*TASKS FOR THIS EXERCISE:*
- A) In the CtxBugs passage, rewrite the paragraph beginning "Benchmarks confirm that CtxBugs are uniquely challenging" as a short bulleted list that keeps its main facts.
- B) Carry on with the CtxBugs passage from the point where it stops.

*READING PASSAGE:*
┄┄┄┄┄┄┄┄┄┄
Benchmark construction: The CtxBugGen and buggy-HumanEval/FixEval benchmarks systematically inject and validate CtxBugs, supporting fine-grained evaluation of model robustness.

5. Evaluation Metrics and Benchmark Results

The assessment of CtxBugs leverages a blend of functional and structural measures:

Metric	Description	Representative Value
Pass@k	Probability at least one of k completions is functionally correct	Pass@1 ≈ 55% (best model)
Resolution Rate	Exact textual/AST match repair at each bug location	RR ≈ 52% (best model)
Attack Success Rate (ASR)	Fraction of adversarial runs successfully achieving attacker objective	46–63% post-defenses
Relative Drop	Degradation between bug-free and CtxBug contexts	≈23% (code adaptation)

Benchmarks confirm that CtxBugs are uniquely challenging: in code adaptation, LLMs exhibit much lower repair rate for CtxBugs versus IsoBugs (isolated bugs), evidencing the nonlocal reasoning required. In web agentic security, plan injection vectors bypass known prompt-injection mitigations, necessitating system-level countermeasures (Patlan et al., 18 Jun 2025, Zhang et al., 10 Jan 2026, Dinh et al., 2023).

6. Mitigation Strategies and Defenses

Effective CtxBug mitigation leverages defensive designs at multiple system layers:

Model-level Integrity Checking: Incorporates embedding-based or fine-tuned modules to detect semantic inconsistencies between the user's original intent/prompt and any context retrieved from memory or plans. Plan edits $\delta_P$ are rejected if their cosine similarity with the user goal is below a threshold (Patlan et al., 18 Jun 2025).
Principled Memory Management: Applies cryptographic signatures to plan entries, enforces append-only (write-once, read-many) strategies, and isolates planning state from untrusted client-side or third-party code.
Type-Theoretic Safety: In the context of programming languages, effect-style type systems with context annotations prevent dispatch failures at compile time (Degano et al., 2013).
Repair Pipelines: In code LLMs, pre- and post-completion repair (likelihood-based localization, infilling, and program-repair models) shows only moderate recovery, particularly on complex or realistic CtxBugs (Dinh et al., 2023).
Benchmark-Aware Training: A plausible implication is that training code LMs jointly on adaptation and repair tasks, or augmenting code prompts with explicit context reflection, may improve future robustness (Zhang et al., 10 Jan 2026).
┄┄┄┄┄┄┄┄┄┄
*DATA SUPPLIED:*
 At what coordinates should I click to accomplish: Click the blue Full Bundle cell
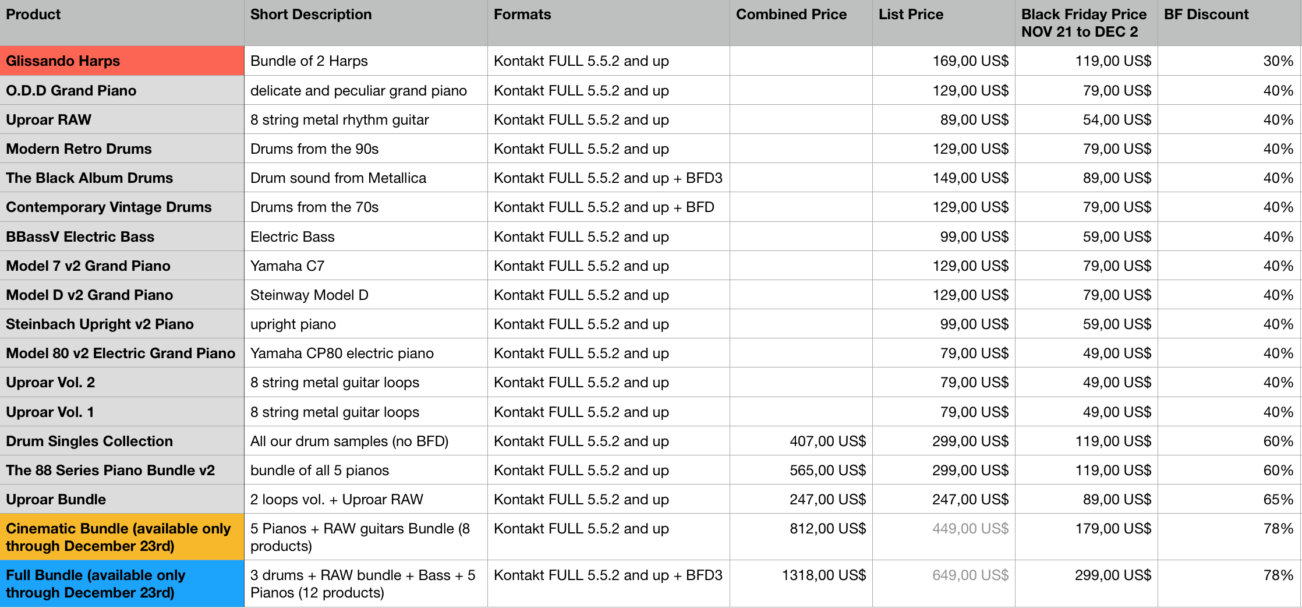click(x=122, y=584)
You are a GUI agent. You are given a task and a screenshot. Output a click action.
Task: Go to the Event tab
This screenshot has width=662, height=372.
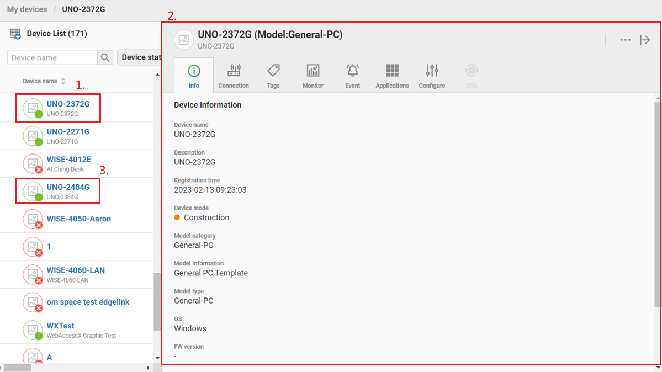[x=353, y=76]
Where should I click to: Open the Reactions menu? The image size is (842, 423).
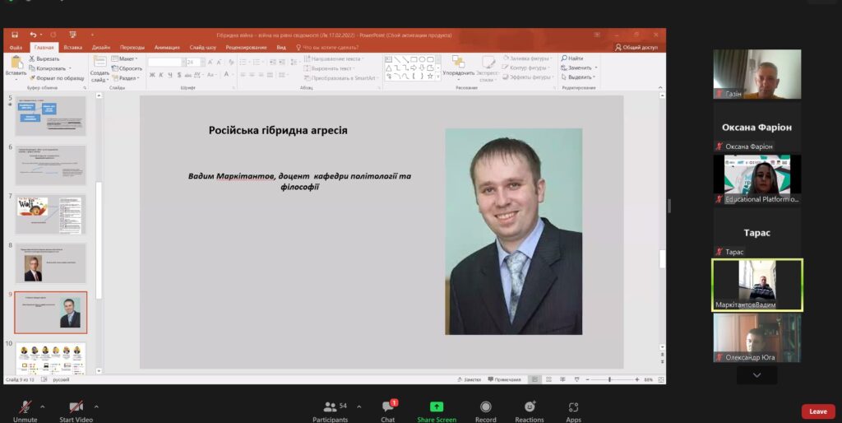(x=530, y=407)
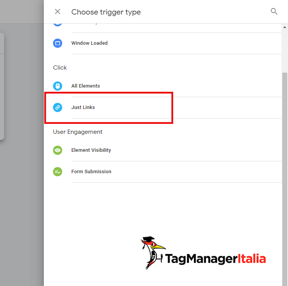Close the Choose trigger type panel

pos(58,11)
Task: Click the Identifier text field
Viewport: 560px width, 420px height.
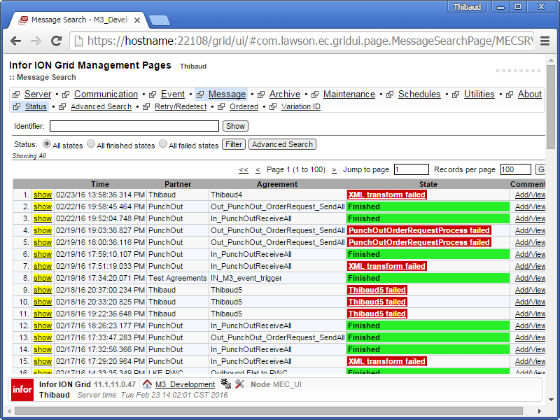Action: click(134, 126)
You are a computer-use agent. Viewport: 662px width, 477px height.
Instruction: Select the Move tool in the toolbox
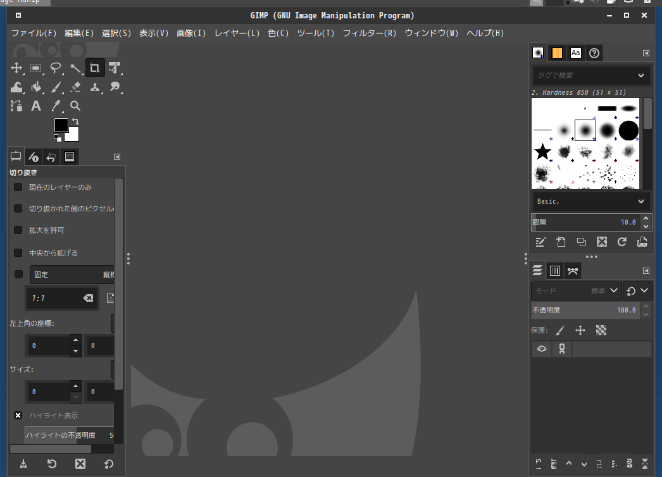(16, 68)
┄┄┄┄┄┄┄┄┄┄
*ANSWERS BELOW:*
- A)
- Benchmarks show that CtxBugs are especially hard to handle.
- In code adaptation, LLMs repair CtxBugs at a much lower rate than IsoBugs (isolated bugs), which shows that nonlocal reasoning is required.
- In web agentic security, plan injection vectors get past known prompt-injection mitigations, so system-level countermeasures are needed.
- Sources: Patlan et al., 18 Jun 2025; Zhang et al., 10 Jan 2026; Dinh et al., 2023.

- B)
7. Open Problems and Future Directions

Key open challenges include:

Cross-Context Reasoning: LLMs frequently fail to integrate information spanning multiple code regions, architectural contexts, or memory stores, motivating work on new prompting paradigms or inductive biases.
Better Bug Localization: Current heuristics are suboptimal, especially for complex, nonlocal context breaks. Graph-based and hybrid static/dynamic analyses may enhance bug detection and repair selection.
Security in Agentic Systems: Plan and context-chain injections will remain active threats as long as agent state is externally mutable and unverified. Defenses must integrate memory integrity and formal validity at the architectural level (Patlan et al., 18 Jun 2025).
Benchmark Coverage: Existing evaluations are limited to selected perturbation types; richer and more representative CtxBug datasets are critical for driving progress.
IDE and HCI Integration: Real-world deployment will require user-facing code tools that highlight suspicious context-adaptation sites in situ, possibly with interactive repair or warning mechanisms (Dinh et al., 2023).

Research consensus indicates that CtxBugs remain a critical weakness of today's code generation and autonomous agent systems, with best-in-class models resolving at most half of realistic adaptation bugs. Comprehensive progress will require advances in context reasoning, memory integrity, and robust evaluation methodologies (Patlan et al., 18 Jun 2025, Zhang et al., 10 Jan 2026, Dinh et al., 2023, Degano et al., 2013).